> [Exercise objective]
Copy the listing below word for word, from the line containing "The image size" through the end of the listing, both included, and leave the pictures out.

> [Given data]
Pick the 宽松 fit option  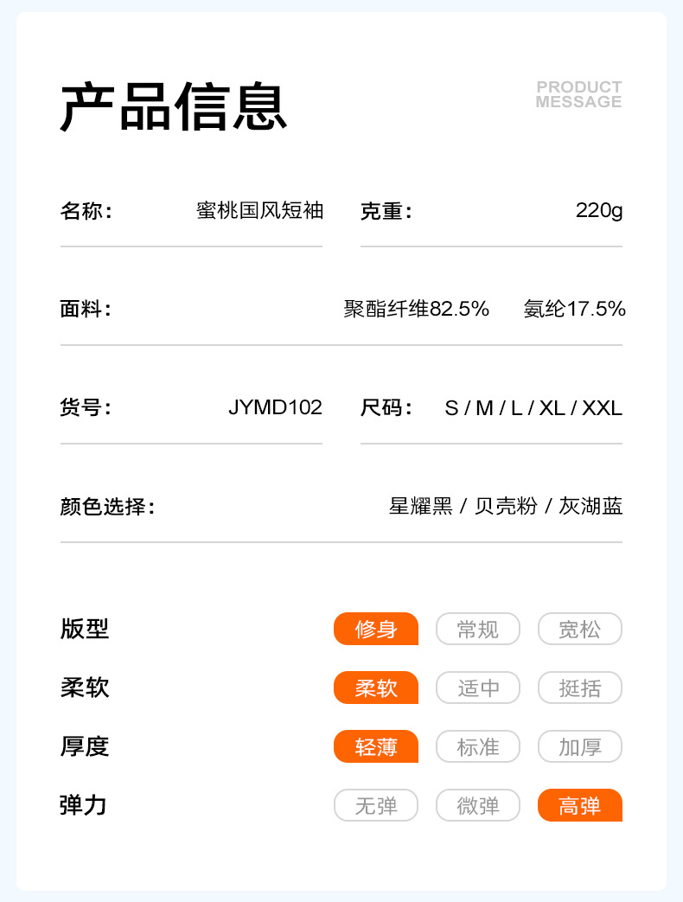(579, 630)
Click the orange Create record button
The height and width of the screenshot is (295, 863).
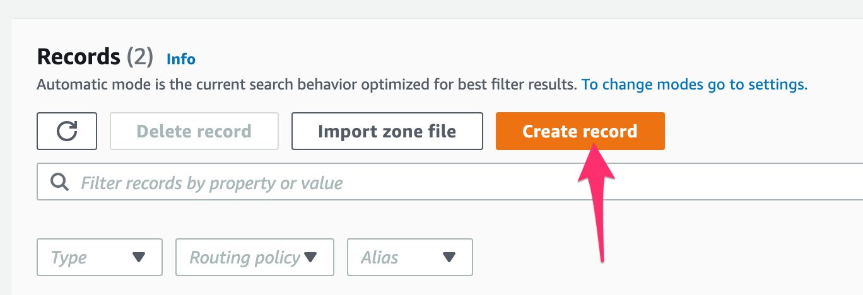[580, 131]
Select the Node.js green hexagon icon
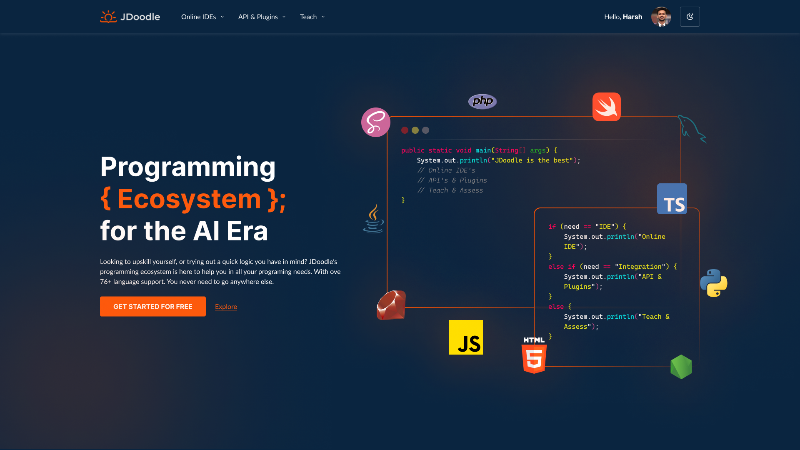Screen dimensions: 800x450 [x=682, y=367]
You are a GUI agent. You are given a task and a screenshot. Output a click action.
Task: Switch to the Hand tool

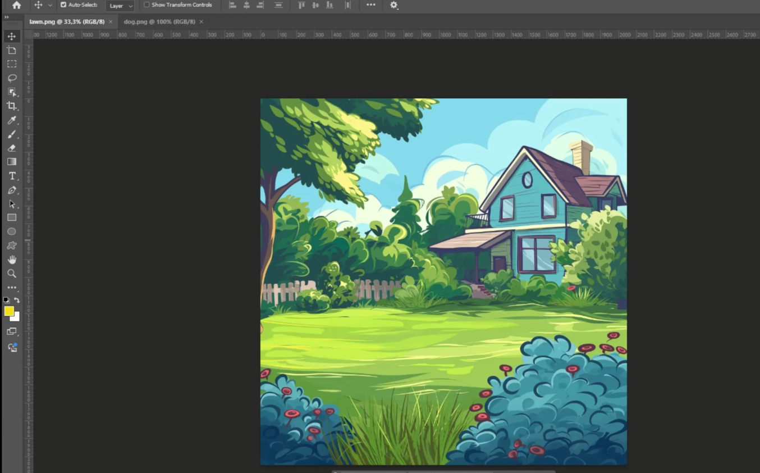(x=12, y=260)
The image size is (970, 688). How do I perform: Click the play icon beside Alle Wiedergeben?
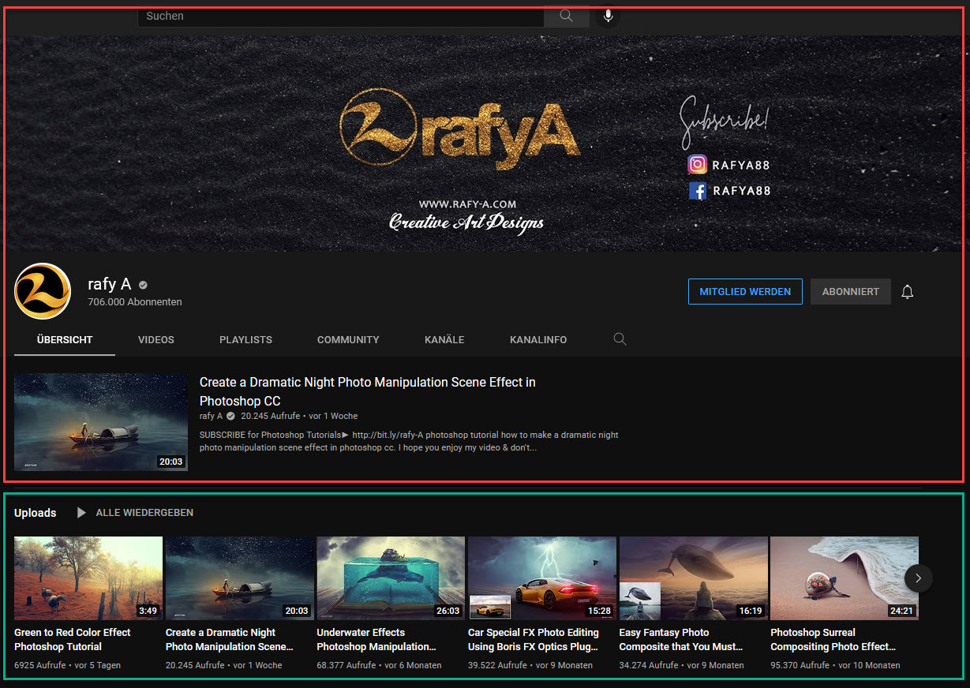81,513
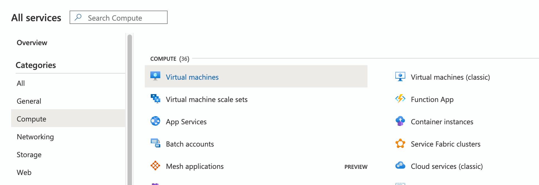
Task: Open the Function App service link
Action: [x=432, y=99]
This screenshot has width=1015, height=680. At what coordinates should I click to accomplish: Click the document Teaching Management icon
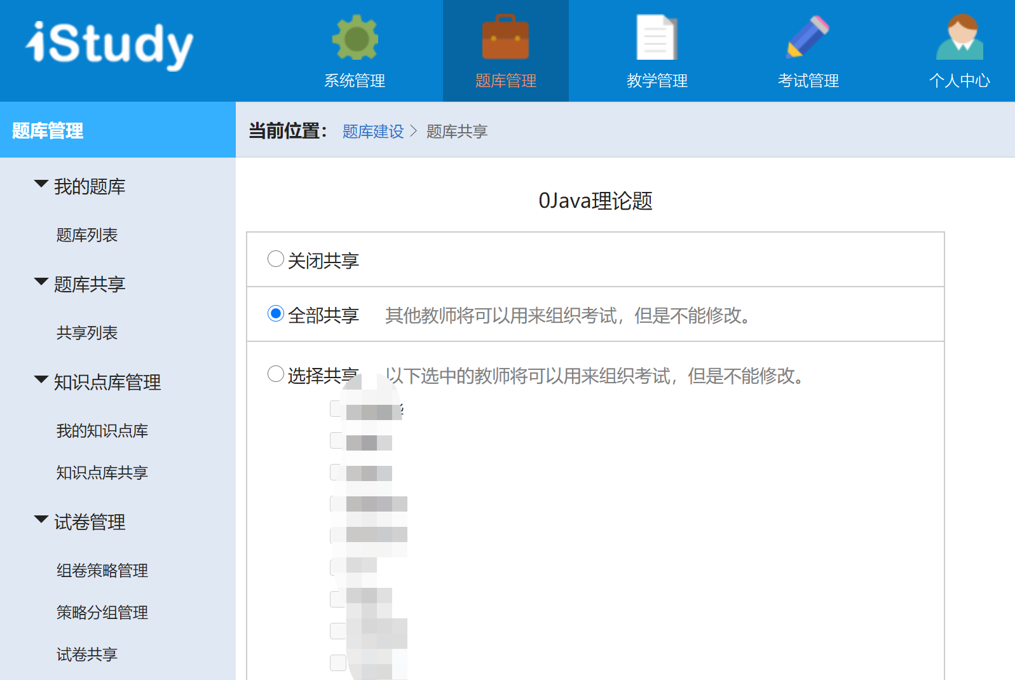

> [Task answer]
The image size is (970, 688). How do I perform: Click the play icon beside Alle Wiedergeben?
81,513
Task: Open the Function App service link
Action: [x=432, y=99]
This screenshot has width=1015, height=680. At what coordinates should I click to accomplish: Click the document Teaching Management icon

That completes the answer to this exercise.